*What is being asked*: What's wanted here is the full listing below, repeated exactly, with no images in it.

Input data Start Marker

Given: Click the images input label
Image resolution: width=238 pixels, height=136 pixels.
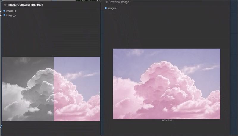Looking at the screenshot, I should [112, 8].
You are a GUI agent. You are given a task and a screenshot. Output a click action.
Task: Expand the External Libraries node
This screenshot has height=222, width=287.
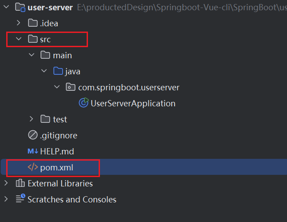point(6,183)
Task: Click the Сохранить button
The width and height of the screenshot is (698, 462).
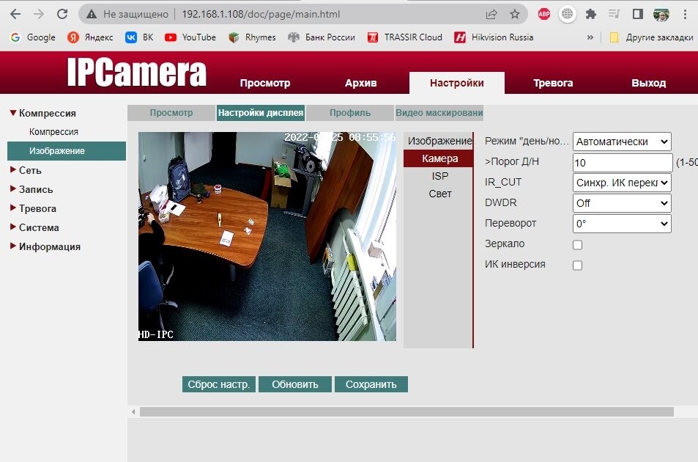Action: 371,384
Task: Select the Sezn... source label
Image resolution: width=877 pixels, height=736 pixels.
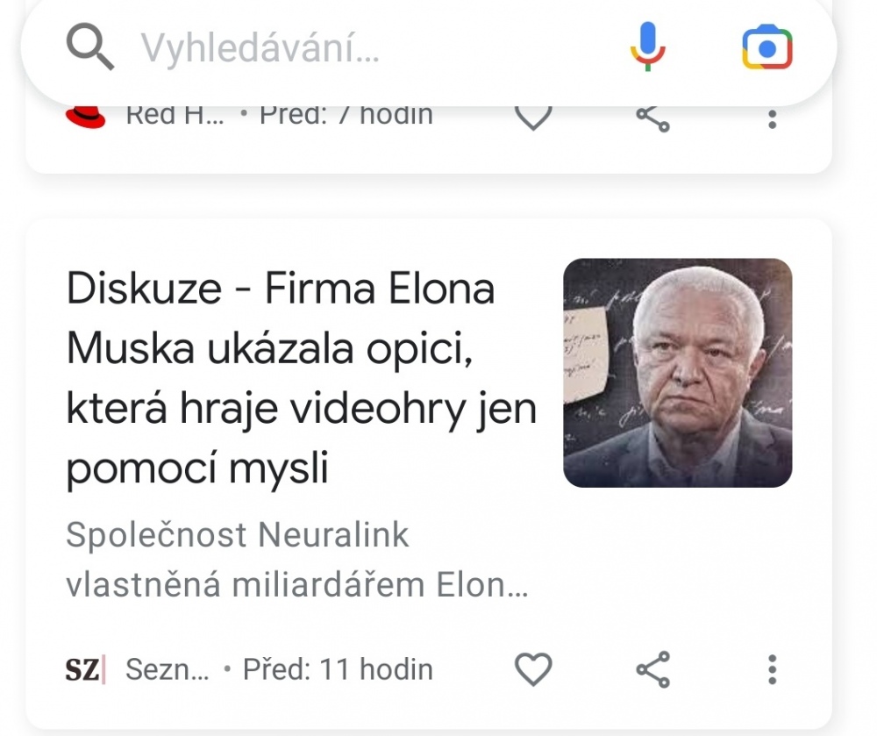Action: pyautogui.click(x=168, y=670)
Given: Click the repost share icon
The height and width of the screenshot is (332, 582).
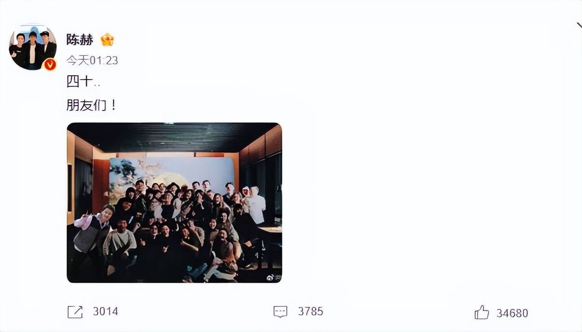Looking at the screenshot, I should (75, 312).
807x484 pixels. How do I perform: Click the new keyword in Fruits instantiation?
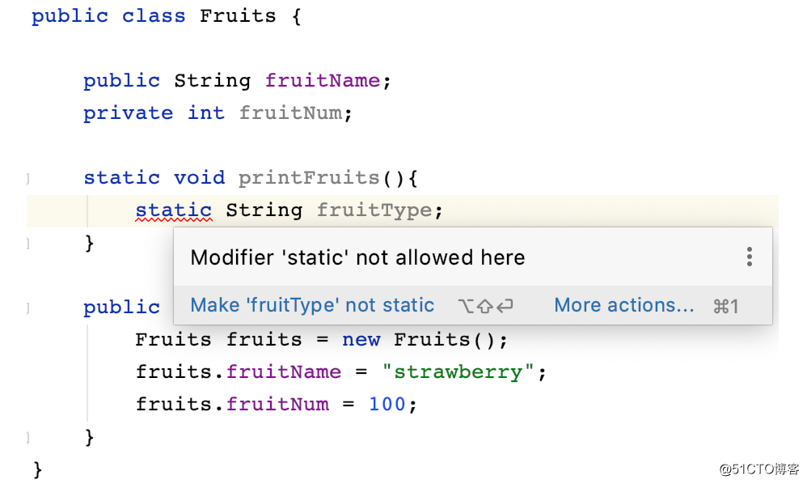pos(361,340)
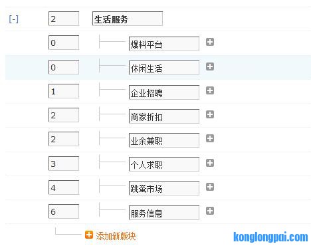
Task: Open the 添加新版块 link
Action: pyautogui.click(x=116, y=236)
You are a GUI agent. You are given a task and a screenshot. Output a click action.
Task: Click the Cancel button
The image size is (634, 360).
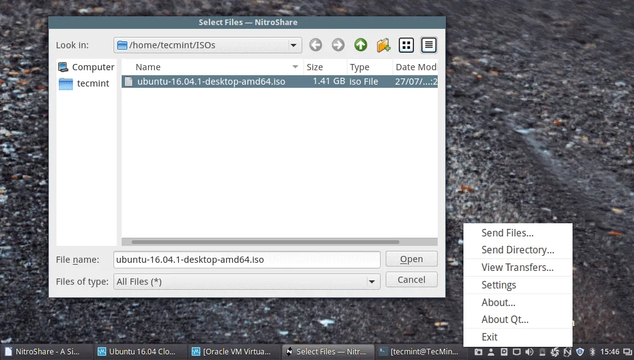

Input data End Marker

*Finished task*:
Given: Click the images input label
Image resolution: width=238 pixels, height=136 pixels.
Looking at the screenshot, I should [112, 8].
You are a GUI agent. You are given a task and a screenshot. Output a click action.
Task: Expand the External Libraries node
This screenshot has height=222, width=287.
point(6,183)
Task: Click the Сохранить button
The width and height of the screenshot is (698, 462).
Action: 371,384
Task: Select the Sezn... source label
Image resolution: width=877 pixels, height=736 pixels.
Action: pyautogui.click(x=168, y=670)
Given: Click the repost share icon
The height and width of the screenshot is (332, 582).
Looking at the screenshot, I should (75, 312).
807x484 pixels. How do I perform: Click the new keyword in Fruits instantiation?
pos(361,340)
Task: Open the 添加新版块 link
Action: pyautogui.click(x=116, y=236)
You are a GUI agent. You are given a task and a screenshot. Output a click action.
Task: Click the Cancel button
The image size is (634, 360).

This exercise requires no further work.